At length he got to his feet, feeling stronger for the effort, and began walking toward the motel, its unlit façade melting up from the dark. He was in rotten shape, his head throbbing, vision fluttering, feet and torso bleeding, but bottom line, he had to get the keys. Arguments occurred to him as he went. Explanations. The Elfland’s sign must be on some weird separate circuit. The night man had blundered into the door, shattered the glass, and run away. Vandals had set the elf in the second-floor doorway, or else it was a kid wearing a funny hat. He had been unsteady on his feet and imagined the tug on his shirttail. The clattering . . . Well, he’d have to work on that one. None of this held water, but neither did any less-rational explanation, and he allowed it to satisfy a need for some logical ground, however flimsy, on which to stand.
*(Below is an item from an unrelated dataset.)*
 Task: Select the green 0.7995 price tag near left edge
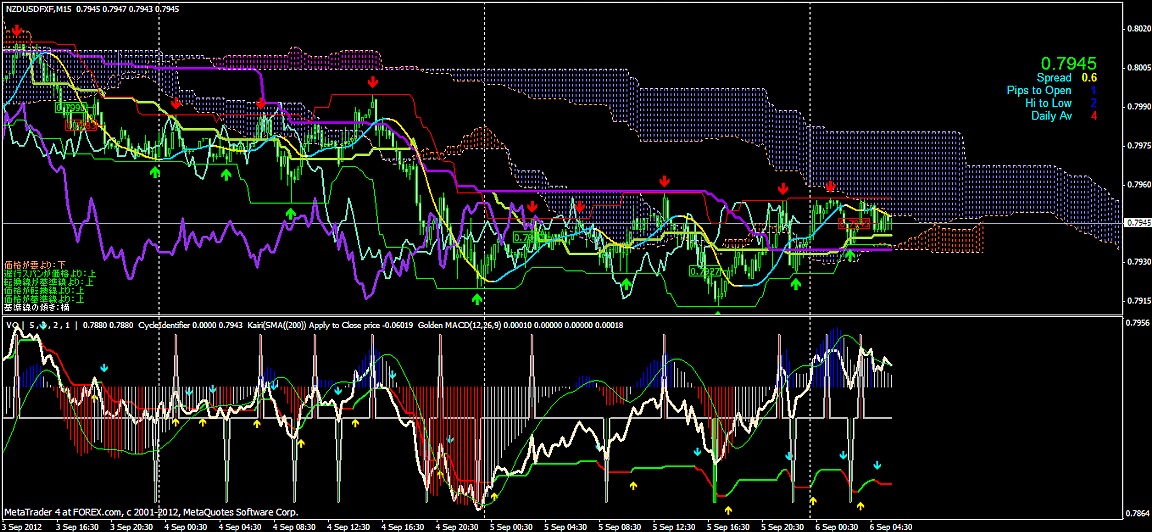click(70, 107)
On reaching the rear of the motel he was blind again, and virtually deaf. The breezeway lights had not come back on, and the crash of the surf drowned out lesser sounds. He moved out onto the grass, cool, dewy, and easier on his feet, and shuffled along, waving an arm before him to feel for obstructions. His instep came down on some hard, sharp thing. He yelped and sprawled on the ground, squeezing his foot to stifle the pain. Once the pain had subsided, he groped about in the grass and found a sprinkler head. He twisted the thing angrily, trying in vain to uproot it, and then clutched at his foot again, rubbing away the soreness. Suddenly weary, he hung his head and closed his eyes. He could have nodded off, no problem, but he remembered that this sort of sleepiness was a symptom of concussion and forced himself to stand. His thoughts narrowed to keys, car, drive.
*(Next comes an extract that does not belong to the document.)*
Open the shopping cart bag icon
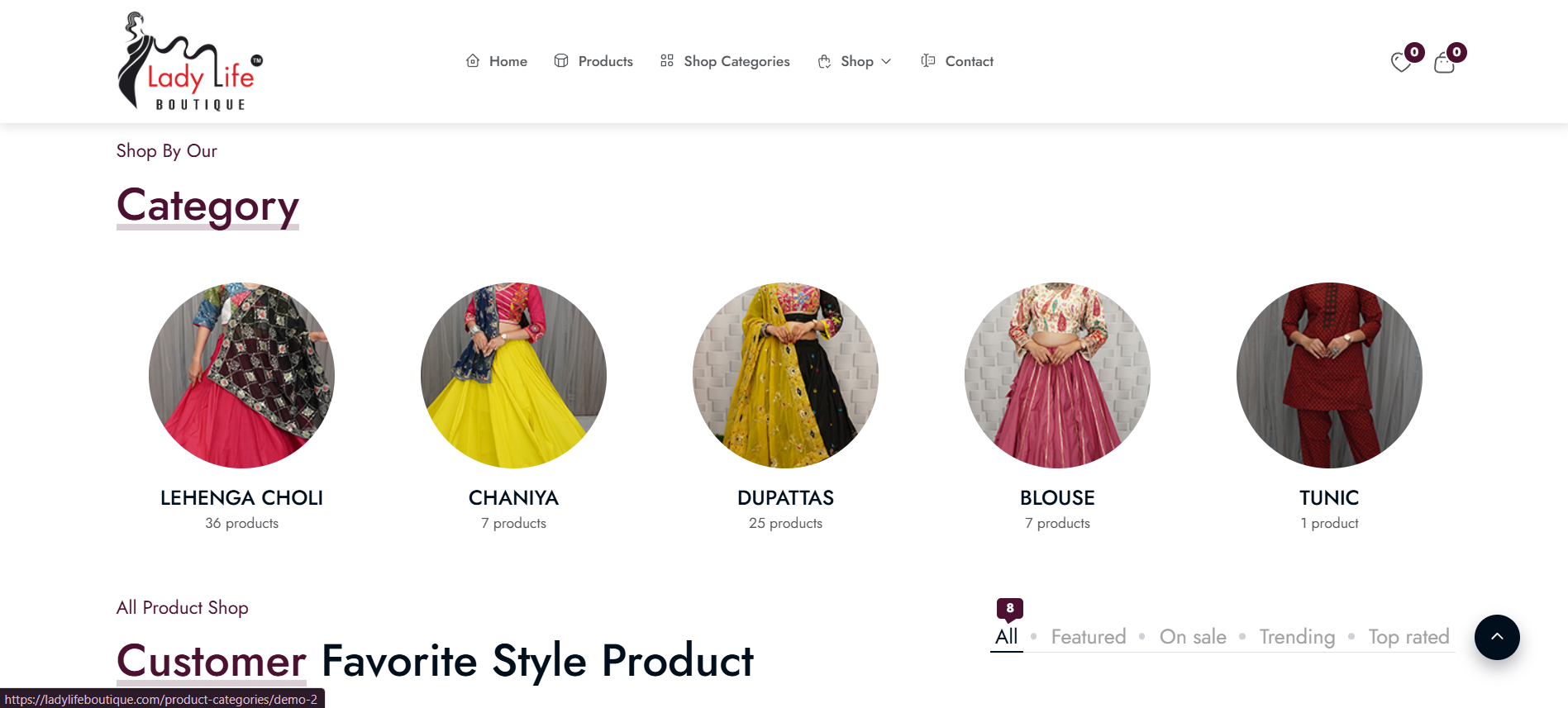The width and height of the screenshot is (1568, 708). tap(1444, 63)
He must have gotten turned around, because after a couple of steps he came up against the wall at the edge of the cliff. He clung to it for an instant, getting his bearings, and made a beeline for the breezeway—he estimated that no more than fifteen or twenty steps would carry him there. But he took twenty-five steps, then thirty, and still was walking on grass. Thinking he might have gone off on a diagonal, he altered his path by a few degrees and continued. He went another twenty steps. The lawn hadn’t been this extensive—he should have hit concrete by now. He decided to return to the wall, get his bearings again, and start over; but he walked until, by his reckoning, he was somewhere out over the Pacific and did not encounter the wall. He tamped down his anxiety, telling himself to stay calm . . . And then he saw that the character of the darkness had changed. Whereas before it had been dead black, now the air had acquired a distinct shine, a gloss that reminded him of obsidian or polished ebony, and appeared to be circulating around him, as if he were at the center of a slow whirlpool. Behind the currents of the whirlpool he could see the elves. Not clearly and not for long, but they were gathered around him, cutting off every avenue of escape, fading out and reappearing closer to hand and in different postures—like watching a streaming video with gaps in the continuity. Fear seeped into the corners of his mind, but did not flood and overflow it. It was fear tempered by doubt and disbelief, by a degree of acceptance, and by one thing more. He wanted the elves to be real. Death at their hands would be preferable to the ignominy of an overdose, hepatitis, any of the protracted stand-ins for suicide toward which he was inexorably bound. This would be death by punch line. Suicide by elf.